Signs of life for Whitehall development?

in Uncategorized by

By Jim Hicks, Lady’s Island Planning Commission Representative

Recently, Aslan Whitehall, LLC, the present owners of the 19 acre Whitehall property, requested the City of Beaufort rezone six lots on Harborview Drive from strictly residential use to allow a form of neighborhood commercial.  The lots in question were not part of the original Whitehall property and consisted of single family residents adjoining the property. As the Whitehall property went through a series of owners the homes and lots were purchased, the homes demolished and along with the rest of the property annexed into the City of Beaufort.  A key element when considering the requested rezoning is consideration of and fairness to the residents of Harborview Circle who live adjacent to the six lots in question.  Should zoning other than residential be allowed for these six lots that in the past were part of a residential neighborhood? The remainder of the Whitehall property is presently zoned neighborhood commercial which allows a wide variety of residential and commercial uses.  Approval of the request would have all of the Whitehall property with the same type of zoning — neighbor commercial.

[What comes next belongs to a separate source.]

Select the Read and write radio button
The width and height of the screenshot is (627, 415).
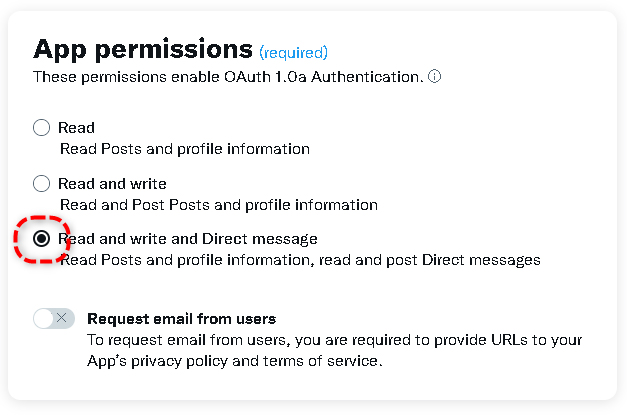[42, 184]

The City of Beaufort Planning Department and the Office of Civic Investment, which is leading the city’s effort to transition to a form based code for development, recommended denial of the request at this point or at least until form based zoning is implemented or the owner proposes a specific design as part of planned unit development.

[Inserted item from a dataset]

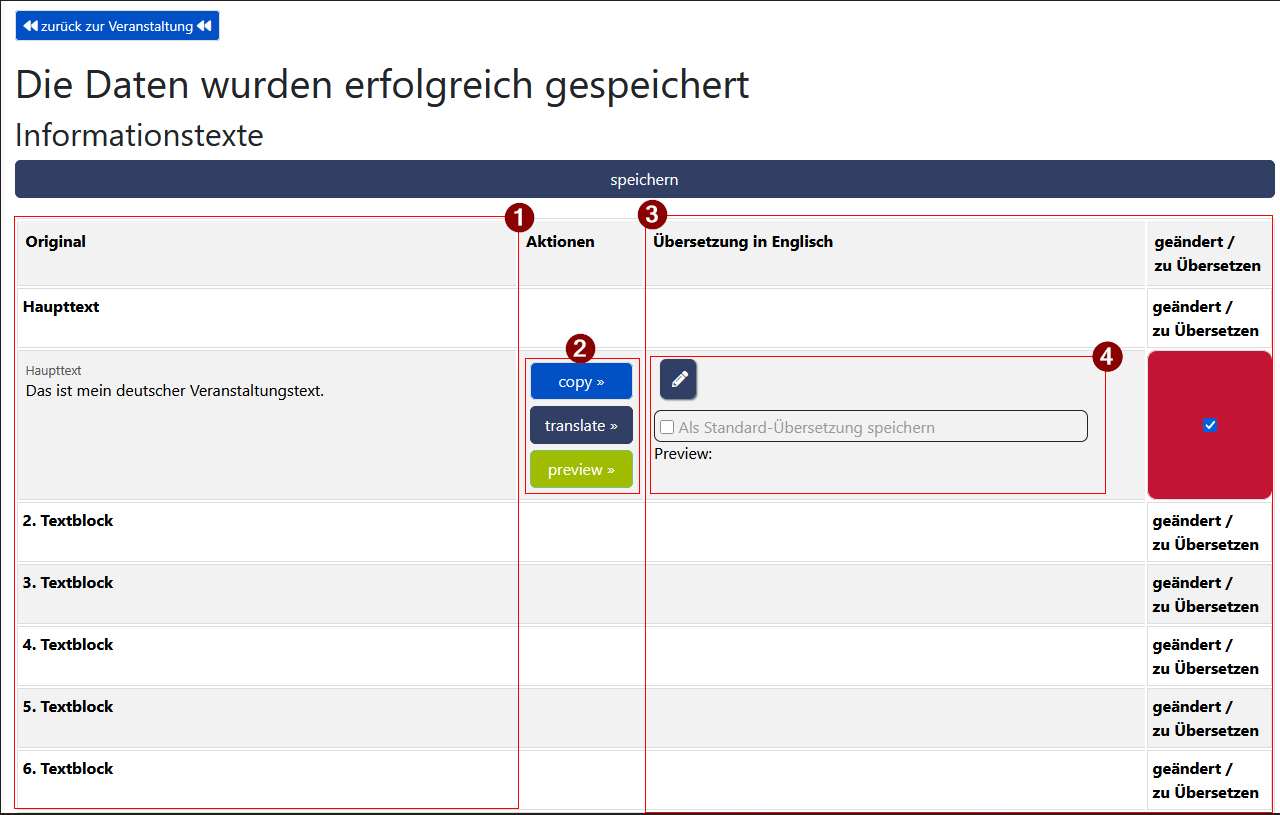Select the dark "translate »" action button
Screen dimensions: 1280x815
click(581, 425)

The Whitehall property is a beautiful piece of undeveloped land and an environmental jewel with its large oaks and waterfront view.  In the early part of 2000 the rumor of the day had it being the site of a large hotel (early 2000), the property was then purchased by 303 Associates which annexed it into the City in 2005, shortly after annexation the property was purchased by Kean and Company of Charleston which then sold it to Aslan in 2006.  Aslan cleaned out the undergrowth on the property and demolished the building which was serving as Bataux Restaurant.  Aslan designed a couple of marketing plans for the development of the property, all based on a high density, but with the 2007 drop in the real estate market Whitehall like so many other similar projects throughout the United States went into a holding pattern.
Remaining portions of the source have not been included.